Le risque cancérogène est défini ici comme étant le nombre de cas de cancer qui s’ajouterait au nombre normalement attendu dans une population si tous les individus qui la composent étaient exposés toute leur vie à la substance d’intérêt. En d’autres mots, un risque de 10-4 correspond à un cas supplémentaire sur une population de 10 000 individus (1 cas/104).

Résultats et discussion

Sur la base des effets non cancérogènes, aucune des moyennes géométriques des concentrations de biomarqueurs ne génère un IR supérieur au seuil unitaire. De fait, seuls les IR calculés avec le 95e centile du cadmium et de l’arsenic dépassent la valeur de 1. Ceci suggère qu’une faible portion de la population canadienne serait exposée à des concentrations d’arsenic et de cadmium qui excèdent leurs valeurs toxicologiques de référence. En ce qui a trait aux contaminants cancérogènes, St-Amand et al. (2014) évaluent que le risque associé à l’exposition de l’ensemble de la population au DDT et à l’HCB est inférieur au seuil de 10-4. Par contre, la moyenne géométrique des concentrations d’arsenic mesurées dans la population correspond à un risque plus grand que 10-4. Ainsi, tant sur la base des effets cancérogènes que non cancérogènes, les résultats de l’étude suggèrent que, pour une partie de la population canadienne, l’exposition à l’arsenic dépasse les niveaux jugés sécuritaires. Il importe toutefois de faire preuve de prudence dans l’interprétation de ces données puisque l’usage de la somme des métabolites de l’arsenic comme biomarqueur d’exposition, tel que préconisé par les auteurs de cette étude, tend à surestimer l’exposition. Ainsi, St-Amand et al. (2014) soulignent l’importance de réaliser des analyses plus précises afin de déterminer dans quelle mesure leurs résultats révèlent de réelles problématiques de santé publique.

Conclusion

Selon les auteurs de l’étude, la majorité des Canadiens seraient exposés à des concentrations de contaminants environnementaux inférieures aux limites d’exposition. En ce sens, leur conclusion est semblable à celle émise par Aylward et al. (2013) lors d’un exercice similaire d’interprétation réalisé avec des données de biosurveillance recueillies aux États-Unis. Toutefois, ces deux publications considèrent les contaminants de manière isolée et ne permettent pas d’évaluer l’effet qu’une exposition concomitante à plusieurs substances chimiques pourrait avoir sur une population.

Références

  1. Aylward, LL., Kirman, CR., Schoeny, R., Portier, CJ., Hays, SM. (2013). Evaluation of biomonitoring data from the CDC National Exposure Report in a risk assessment context : perspectives across chemicals. Environ Health Perspect. 121(3) : 287-94. 
  2. St-Amand, A., Werry, K., Aylward, LL., Hays, SM., Nong, A. (2014). Screening of population level biomonitoring data from the Canadian Health Measures Survey in a risk-based context. Toxicology Letters 231, p. 126–134.

####################

Travail demandé>
1. Répondez aux questions suivantes d'après le texte sur la biosurveillance :
(a) À combien de cas supplémentaires correspond un risque de 10-4 ?
(b) Avec quel centile les IR du cadmium et de l'arsenic dépassent-ils la valeur de 1 ?
(c) Dans quel pays ont été recueillies les données de biosurveillance utilisées par Aylward et al. (2013) ?
2. Recopiez le passage du texte sur la biosurveillance qui commence par « Selon les auteurs » et s'arrête après « Perspect. 121(3) : 287-94. », en substituant « ces deux études » à « ces deux publications ».
3. Dans le texte sur la biosurveillance, réécrivez sous forme de liste le paragraphe commençant par « Sur la base des effets non cancérogènes », en conservant ses faits principaux.

####################

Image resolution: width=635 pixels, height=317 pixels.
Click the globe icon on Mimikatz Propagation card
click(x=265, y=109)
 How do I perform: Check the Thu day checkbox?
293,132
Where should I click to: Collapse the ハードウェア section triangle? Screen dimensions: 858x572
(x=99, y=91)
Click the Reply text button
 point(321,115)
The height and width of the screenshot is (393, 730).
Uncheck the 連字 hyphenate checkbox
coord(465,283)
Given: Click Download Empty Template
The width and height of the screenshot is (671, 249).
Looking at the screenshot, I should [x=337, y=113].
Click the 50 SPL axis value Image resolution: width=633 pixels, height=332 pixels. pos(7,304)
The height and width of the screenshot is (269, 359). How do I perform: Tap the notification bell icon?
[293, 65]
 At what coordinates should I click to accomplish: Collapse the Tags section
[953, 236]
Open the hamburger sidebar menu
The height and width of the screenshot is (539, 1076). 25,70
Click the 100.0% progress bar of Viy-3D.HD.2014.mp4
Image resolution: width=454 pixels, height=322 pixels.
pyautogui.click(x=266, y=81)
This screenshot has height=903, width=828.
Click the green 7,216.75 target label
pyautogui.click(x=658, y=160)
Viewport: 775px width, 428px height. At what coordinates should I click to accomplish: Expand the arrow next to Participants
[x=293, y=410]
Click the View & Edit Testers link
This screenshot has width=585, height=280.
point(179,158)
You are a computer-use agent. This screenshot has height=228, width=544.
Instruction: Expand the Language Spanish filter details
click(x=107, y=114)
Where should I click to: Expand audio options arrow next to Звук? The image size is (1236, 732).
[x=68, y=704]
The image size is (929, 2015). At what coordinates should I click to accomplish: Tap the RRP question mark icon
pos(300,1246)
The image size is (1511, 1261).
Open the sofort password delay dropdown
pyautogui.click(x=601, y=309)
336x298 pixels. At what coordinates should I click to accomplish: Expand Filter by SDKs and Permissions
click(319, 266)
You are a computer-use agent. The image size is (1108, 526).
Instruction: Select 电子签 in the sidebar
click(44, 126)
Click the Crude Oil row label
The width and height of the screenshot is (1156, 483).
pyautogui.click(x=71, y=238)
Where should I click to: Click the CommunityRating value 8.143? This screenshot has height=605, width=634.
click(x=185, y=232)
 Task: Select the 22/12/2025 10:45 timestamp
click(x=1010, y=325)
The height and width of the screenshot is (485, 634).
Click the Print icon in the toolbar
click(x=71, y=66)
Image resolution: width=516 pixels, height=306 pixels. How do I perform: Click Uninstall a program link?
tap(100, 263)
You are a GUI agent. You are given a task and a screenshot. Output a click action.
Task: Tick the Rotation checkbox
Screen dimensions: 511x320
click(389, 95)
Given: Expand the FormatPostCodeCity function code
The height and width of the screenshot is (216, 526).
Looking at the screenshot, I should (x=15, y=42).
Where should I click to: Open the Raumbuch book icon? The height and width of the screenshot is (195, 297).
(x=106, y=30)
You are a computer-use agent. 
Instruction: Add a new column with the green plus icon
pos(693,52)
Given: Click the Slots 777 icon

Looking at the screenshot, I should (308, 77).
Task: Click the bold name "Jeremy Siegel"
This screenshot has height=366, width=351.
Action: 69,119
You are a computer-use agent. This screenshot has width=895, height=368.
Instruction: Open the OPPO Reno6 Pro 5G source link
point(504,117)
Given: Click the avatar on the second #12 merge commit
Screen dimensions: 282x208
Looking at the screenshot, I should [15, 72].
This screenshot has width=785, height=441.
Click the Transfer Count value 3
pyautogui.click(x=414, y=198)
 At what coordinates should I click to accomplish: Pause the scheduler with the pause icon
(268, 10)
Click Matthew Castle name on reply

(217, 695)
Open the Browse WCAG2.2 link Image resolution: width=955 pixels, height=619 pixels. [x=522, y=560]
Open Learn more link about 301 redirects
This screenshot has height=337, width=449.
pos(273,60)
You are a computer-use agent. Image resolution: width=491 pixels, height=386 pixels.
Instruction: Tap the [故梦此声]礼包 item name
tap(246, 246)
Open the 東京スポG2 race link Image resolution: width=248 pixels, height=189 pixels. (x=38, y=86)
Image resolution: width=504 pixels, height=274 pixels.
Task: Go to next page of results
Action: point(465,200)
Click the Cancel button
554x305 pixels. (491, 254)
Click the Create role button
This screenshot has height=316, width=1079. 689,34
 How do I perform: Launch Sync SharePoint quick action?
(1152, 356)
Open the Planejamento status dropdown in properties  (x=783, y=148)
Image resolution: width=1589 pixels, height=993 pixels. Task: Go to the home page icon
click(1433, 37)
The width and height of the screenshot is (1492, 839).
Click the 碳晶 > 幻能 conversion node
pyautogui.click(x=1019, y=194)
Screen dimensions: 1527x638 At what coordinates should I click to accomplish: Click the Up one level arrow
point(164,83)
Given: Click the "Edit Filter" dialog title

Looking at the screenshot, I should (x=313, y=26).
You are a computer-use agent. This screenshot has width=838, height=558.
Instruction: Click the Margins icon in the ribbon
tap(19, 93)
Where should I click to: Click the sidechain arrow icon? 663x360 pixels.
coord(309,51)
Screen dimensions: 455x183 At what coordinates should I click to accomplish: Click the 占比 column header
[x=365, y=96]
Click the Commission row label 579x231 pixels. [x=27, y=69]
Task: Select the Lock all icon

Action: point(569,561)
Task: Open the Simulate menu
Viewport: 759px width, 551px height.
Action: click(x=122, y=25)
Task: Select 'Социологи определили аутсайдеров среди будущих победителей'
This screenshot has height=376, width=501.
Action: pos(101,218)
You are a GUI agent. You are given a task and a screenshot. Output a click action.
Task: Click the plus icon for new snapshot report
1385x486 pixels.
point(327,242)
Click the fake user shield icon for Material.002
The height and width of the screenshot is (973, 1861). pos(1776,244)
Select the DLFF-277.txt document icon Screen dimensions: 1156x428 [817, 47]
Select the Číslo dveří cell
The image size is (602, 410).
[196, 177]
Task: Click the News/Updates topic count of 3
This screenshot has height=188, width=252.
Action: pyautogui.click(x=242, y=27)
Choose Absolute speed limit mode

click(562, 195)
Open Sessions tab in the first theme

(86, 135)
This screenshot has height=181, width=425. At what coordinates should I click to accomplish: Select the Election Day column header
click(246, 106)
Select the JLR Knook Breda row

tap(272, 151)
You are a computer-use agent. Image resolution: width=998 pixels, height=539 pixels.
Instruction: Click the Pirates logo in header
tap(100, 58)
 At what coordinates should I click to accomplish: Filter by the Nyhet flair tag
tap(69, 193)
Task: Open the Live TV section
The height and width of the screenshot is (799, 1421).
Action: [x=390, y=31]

####################

Corrigé des consignes>
1.
(a) Un cas supplémentaire sur une population de 10 000 individus.
(b) Le 95e centile.
(c) Aux États-Unis.

2.
Selon les auteurs de l’étude, la majorité des Canadiens seraient exposés à des concentrations de contaminants environnementaux inférieures aux limites d’exposition. En ce sens, leur conclusion est semblable à celle émise par Aylward et al. (2013) lors d’un exercice similaire d’interprétation réalisé avec des données de biosurveillance recueillies aux États-Unis. Toutefois, ces deux études considèrent les contaminants de manière isolée et ne permettent pas d’évaluer l’effet qu’une exposition concomitante à plusieurs substances chimiques pourrait avoir sur une population.

Références

  1. Aylward, LL., Kirman, CR., Schoeny, R., Portier, CJ., Hays, SM. (2013). Evaluation of biomonitoring data from the CDC National Exposure Report in a risk assessment context : perspectives across chemicals. Environ Health Perspect. 121(3) : 287-94.

3.
- Effets non cancérogènes : aucune moyenne géométrique des concentrations de biomarqueurs ne produit un IR supérieur à 1. Seuls les IR calculés avec le 95e centile du cadmium et de l'arsenic dépassent 1. Une faible portion de la population canadienne serait donc exposée à des concentrations supérieures aux valeurs toxicologiques de référence de ces deux substances.
- Effets cancérogènes : selon St-Amand et al. (2014), le risque associé à l'exposition au DDT et à l'HCB est inférieur à 10-4. En revanche, la moyenne géométrique des concentrations d'arsenic correspond à un risque supérieur à 10-4.
- Bilan : pour une partie de la population canadienne, l'exposition à l'arsenic dépasserait les niveaux jugés sécuritaires.
- Réserve : utiliser la somme des métabolites de l'arsenic comme biomarqueur tend à surestimer l'exposition. Les auteurs jugent nécessaires des analyses plus précises pour déterminer si ces résultats révèlent de réelles problématiques de santé publique.